S’agissant du paiement de la franchise d’assurance :
12. Il résulte de l’instruction que pour faire valoir ses droits suite aux désordres dont est affectée son habitation, M. B s’est acquitté de la franchise de son assurance pour une somme de 135 euros, de sorte qu’après application du partage de responsabilité de 50 % des dommages incombant à la Ville de Paris, il y a lieu de mettre à la charge de cette dernière la somme de 67,50 euros à ce titre.
13. Il résulte de tout ce qui précède que M. B est fondé à soutenir que c’est à tort que, par le jugement attaqué, le tribunal administratif de Paris a rejeté sa demande tendant à l’indemnisation de son préjudice de jouissance et est fondé à demander le versement par la Ville de Paris, à ce titre, de la somme de 5 000 euros. Par ailleurs, il est également fondé à demander par la voie de l’évocation, au titre du coût des travaux de remise en état de son appartement demeuré à sa charge et de sa franchise d’assurance la condamnation de la Ville de Paris à lui verser la somme de 12 433,35 euros.
Sur les intérêts :
14. M. B a droit aux intérêts au taux légal sur la somme qui lui est due à compter du 21 décembre 2020, date de réception de sa réclamation préalable.

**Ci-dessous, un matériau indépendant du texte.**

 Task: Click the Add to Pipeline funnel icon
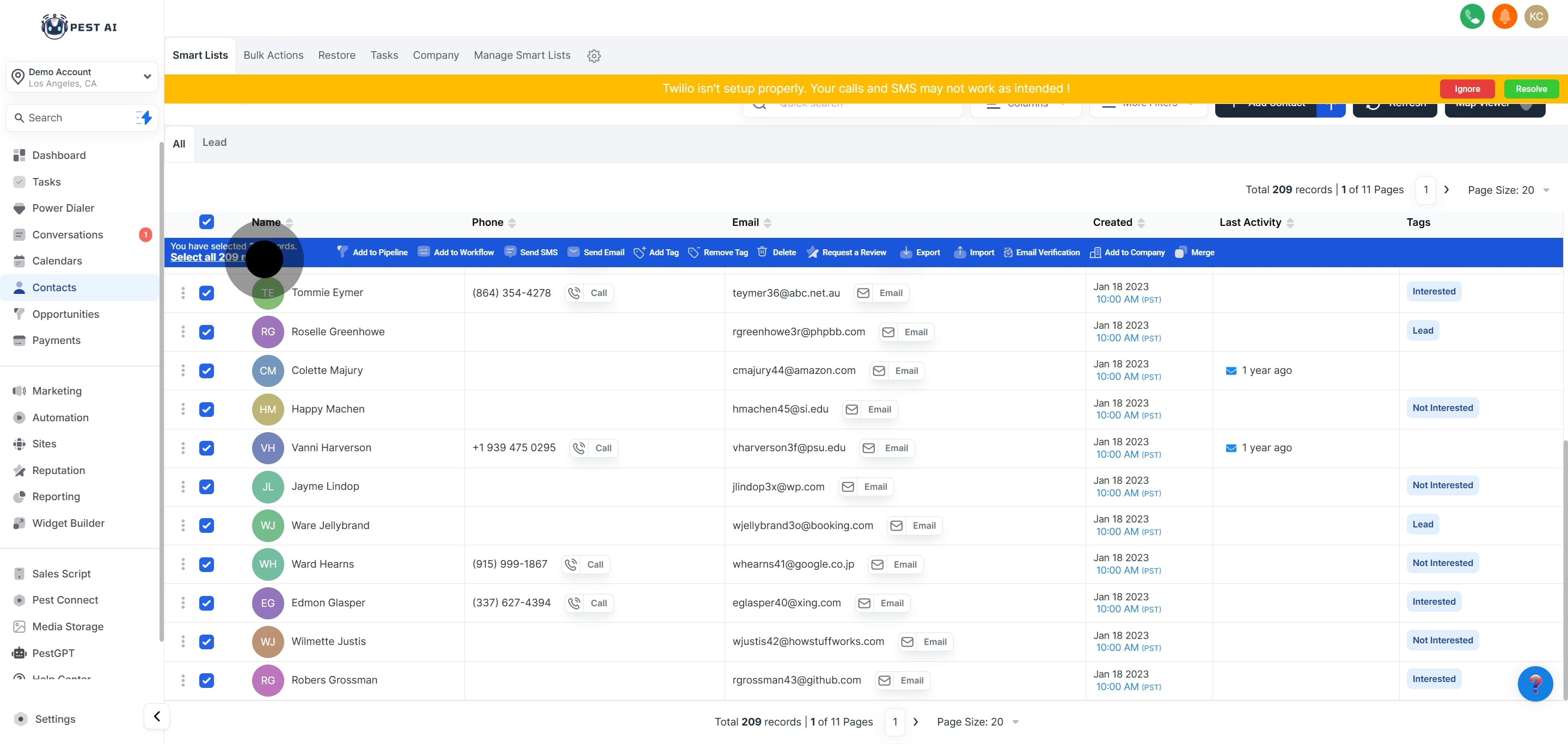(342, 252)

Sur les frais liés à l’instance :
15. Les dispositions de l’article L. 761-1 du code de justice administrative font obstacle à ce que M. B, qui n’est pas, dans la présente instance, la partie perdante verse à la Ville de Paris la somme qu’il sollicite au titre des frais exposés dans l’instance. Il y a lieu, en revanche, dans les circonstances de l’espèce, de mettre à la charge de la Ville de Paris une somme de 2 000 euros à verser à M. B par application des mêmes dispositions.
D É C I D E :
Article 1er : Le jugement n° 2110269/5-1 du 24 novembre 2023 du tribunal administratif de Paris est annulé en tant qu’il s’est prononcé sur le préjudice lié au paiement de la franchise d’assurance de M. B et au coût des travaux de remise en état de son appartement.
Article 2 : La Ville de Paris versera à M. B la somme de 17 433,35 euros au titre de ses différents préjudices. Cette somme portant intérêts à compter du 21 décembre 2020.

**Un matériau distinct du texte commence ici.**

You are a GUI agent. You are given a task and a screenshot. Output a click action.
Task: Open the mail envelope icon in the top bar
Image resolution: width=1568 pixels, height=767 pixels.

Article 3 : Le surplus du jugement du tribunal administratif de Paris du 24 novembre 2023 est réformé en ce qu’il a de contraire au présent arrêt.
Article 4 : La Ville de Paris versera à M. B la somme de 2 000 euros sur le fondement des dispositions de l’article L. 761-1 du code de justice administrative.
Article 5 : Le surplus des conclusions d’appel présentées par M. B et les conclusions d’appel de la Ville de Paris sont rejetés.
Article 6 : Le présent arrêt sera notifié à M. Bernard B et à la Ville de Paris.
Une copie en sera transmise, pour information, à la MAIF.
Délibéré après l’audience du 10 mars 2025, à laquelle siégeaient :
— Mme Menasseyre, présidente,
— Mme Vrignon-Villalba, présidente assesseure,
— Mme Collet, première conseillère.
Rendu public par mise à disposition au greffe le 1er avril 2025.
La rapporteure,
A. ColletLa présidente,
A. Menasseyre
Le greffier,
P. Tisserand
La République mande et ordonne au préfet d’Ile-de-France, préfet de Paris en ce qui le concerne ou à tous commissaires de justice à ce requis en ce qui concerne les voies de droit commun contre les parties privées, de pourvoir à l’exécution de la présente décision.